Menurutnya, Undang-Undang No 23 Tahun 2014 tentang Pemerintahan Daerah yang mulai berlaku pada 2 Oktober 2014 membawa angin segar bagi penataan izin pertambangan. Salah satu amanat dari undang-undang ini adalah mencabut desentralisasi izin pertambangan. Dengan demikian, segala bentuk perizinan tambang bukan lagi di tangan bupati, melainkan gubernur.

Namun demikian, Denni melihat masih ada celah dalam pelaksanaan amanat UU 23/2014 ini. Di antaranya, belum ada peraturan pemerintah (PP), yang berkaitan dengan petunjuk teknis (Juknis) dari Kemendagri atau Kementerian ESDM.
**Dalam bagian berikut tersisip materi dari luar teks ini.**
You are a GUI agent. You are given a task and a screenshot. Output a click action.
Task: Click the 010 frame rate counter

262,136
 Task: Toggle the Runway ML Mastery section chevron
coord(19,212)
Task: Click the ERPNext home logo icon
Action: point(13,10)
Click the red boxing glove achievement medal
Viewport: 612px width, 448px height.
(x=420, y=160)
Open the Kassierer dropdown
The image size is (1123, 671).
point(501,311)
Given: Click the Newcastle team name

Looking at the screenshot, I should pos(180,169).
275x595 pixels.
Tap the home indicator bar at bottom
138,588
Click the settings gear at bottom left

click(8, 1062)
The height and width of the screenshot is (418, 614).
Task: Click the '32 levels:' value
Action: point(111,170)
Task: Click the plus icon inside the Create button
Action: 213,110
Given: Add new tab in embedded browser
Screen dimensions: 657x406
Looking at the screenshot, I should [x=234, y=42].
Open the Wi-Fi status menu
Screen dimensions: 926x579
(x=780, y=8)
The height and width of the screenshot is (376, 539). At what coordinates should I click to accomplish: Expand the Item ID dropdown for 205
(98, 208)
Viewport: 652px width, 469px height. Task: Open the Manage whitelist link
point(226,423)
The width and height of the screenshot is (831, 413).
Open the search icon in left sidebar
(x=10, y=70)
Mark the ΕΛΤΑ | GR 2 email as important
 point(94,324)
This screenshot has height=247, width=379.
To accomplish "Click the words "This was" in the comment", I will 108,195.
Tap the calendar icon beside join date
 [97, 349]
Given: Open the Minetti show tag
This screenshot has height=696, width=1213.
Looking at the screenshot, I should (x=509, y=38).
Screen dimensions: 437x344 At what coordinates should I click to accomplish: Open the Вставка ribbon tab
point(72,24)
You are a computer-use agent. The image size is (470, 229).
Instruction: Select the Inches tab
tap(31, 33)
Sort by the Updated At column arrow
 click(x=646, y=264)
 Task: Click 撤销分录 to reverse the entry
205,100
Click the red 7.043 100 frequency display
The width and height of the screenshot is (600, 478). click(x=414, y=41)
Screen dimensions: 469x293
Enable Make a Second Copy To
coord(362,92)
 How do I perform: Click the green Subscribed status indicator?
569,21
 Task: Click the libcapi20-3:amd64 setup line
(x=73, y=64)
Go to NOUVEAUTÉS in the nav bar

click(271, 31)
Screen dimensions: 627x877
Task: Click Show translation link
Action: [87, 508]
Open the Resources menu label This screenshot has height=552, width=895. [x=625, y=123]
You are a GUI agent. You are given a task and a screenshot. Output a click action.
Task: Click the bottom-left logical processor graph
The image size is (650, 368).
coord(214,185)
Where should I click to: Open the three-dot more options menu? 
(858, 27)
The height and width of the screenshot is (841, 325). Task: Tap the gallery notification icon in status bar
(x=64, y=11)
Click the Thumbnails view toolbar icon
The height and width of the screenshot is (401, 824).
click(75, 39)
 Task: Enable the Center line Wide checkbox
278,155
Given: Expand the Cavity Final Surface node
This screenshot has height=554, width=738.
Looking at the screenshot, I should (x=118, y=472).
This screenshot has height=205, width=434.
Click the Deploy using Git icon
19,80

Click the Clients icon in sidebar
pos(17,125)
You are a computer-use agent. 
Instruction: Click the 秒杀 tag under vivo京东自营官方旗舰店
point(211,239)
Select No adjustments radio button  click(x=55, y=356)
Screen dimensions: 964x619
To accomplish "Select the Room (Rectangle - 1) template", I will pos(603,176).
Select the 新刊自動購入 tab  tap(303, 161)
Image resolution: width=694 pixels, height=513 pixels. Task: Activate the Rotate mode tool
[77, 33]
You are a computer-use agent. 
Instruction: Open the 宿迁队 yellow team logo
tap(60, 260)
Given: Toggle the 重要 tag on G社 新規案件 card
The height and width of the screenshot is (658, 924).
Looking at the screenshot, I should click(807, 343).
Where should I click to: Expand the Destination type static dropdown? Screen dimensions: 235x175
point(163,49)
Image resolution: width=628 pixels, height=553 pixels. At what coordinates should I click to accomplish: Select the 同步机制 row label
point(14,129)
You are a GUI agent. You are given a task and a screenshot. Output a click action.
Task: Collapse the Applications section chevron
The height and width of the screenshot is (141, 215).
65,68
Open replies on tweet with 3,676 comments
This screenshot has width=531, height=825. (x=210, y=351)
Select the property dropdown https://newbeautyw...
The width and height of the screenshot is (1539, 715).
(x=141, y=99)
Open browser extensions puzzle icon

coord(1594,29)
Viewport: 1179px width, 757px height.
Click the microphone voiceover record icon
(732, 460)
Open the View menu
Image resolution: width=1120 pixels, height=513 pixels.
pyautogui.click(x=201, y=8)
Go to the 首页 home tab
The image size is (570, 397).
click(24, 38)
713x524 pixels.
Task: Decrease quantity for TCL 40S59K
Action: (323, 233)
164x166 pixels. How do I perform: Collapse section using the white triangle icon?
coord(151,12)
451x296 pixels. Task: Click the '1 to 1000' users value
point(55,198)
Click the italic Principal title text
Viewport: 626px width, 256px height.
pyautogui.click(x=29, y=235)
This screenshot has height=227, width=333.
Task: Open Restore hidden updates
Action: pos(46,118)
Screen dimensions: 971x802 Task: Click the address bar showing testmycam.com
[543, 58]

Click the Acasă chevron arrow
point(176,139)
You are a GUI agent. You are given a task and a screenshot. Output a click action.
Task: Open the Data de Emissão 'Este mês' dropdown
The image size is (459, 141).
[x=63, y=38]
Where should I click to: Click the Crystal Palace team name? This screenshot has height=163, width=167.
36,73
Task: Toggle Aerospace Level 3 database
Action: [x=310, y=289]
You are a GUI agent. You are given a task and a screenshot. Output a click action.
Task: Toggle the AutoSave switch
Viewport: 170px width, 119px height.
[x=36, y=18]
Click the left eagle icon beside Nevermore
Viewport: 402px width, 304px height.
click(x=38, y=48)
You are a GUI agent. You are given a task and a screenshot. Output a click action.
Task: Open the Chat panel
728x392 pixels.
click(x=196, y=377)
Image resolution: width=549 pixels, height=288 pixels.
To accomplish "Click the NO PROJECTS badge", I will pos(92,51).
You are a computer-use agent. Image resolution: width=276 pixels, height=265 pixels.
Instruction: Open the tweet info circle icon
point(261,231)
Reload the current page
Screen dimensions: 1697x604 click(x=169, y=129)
“Pemerintah provinsi pasti tak tahu kronologi izin yang dikeluarkan oleh bupati. Sehingga perlu jeda waktu untuk mengevaluasinya. Diperkirakan paling lama sekitar dua tahun. Kalau tidak, maka banyak perusahaan yang dicabut izinnya akan mengajukan gugatan ke PTUN,” jelas Denni.

Begini rincian status Izin Usaha Pertambangan di Kalbar setelah penataan perizinan hingga 27 November 2014. Sumber: Pemprov Kalbar
Begini rincian status Izin Usaha Pertambangan di Kalbar setelah penataan perizinan hingga 27 November 2014. Sumber: Pemprov Kalbar

Bentuk tim teknis

Akademisi hukum Universitas Tanjungpura Pontianak, Dr Hermansyah mengatakan pengambilalihan kembali kebijakan di sektor pertambangan, dari semula ditangani bupati ke gubernur adalah hal menarik untuk dikaji. “Artinya, bupati sudah diberi kewenangan mengeluarkan izin pertambangan. Tapi pada kenyataannya, kewenangan itu banyak disalahgunakan,” katanya di Pontianak, Senin (12/1/2015).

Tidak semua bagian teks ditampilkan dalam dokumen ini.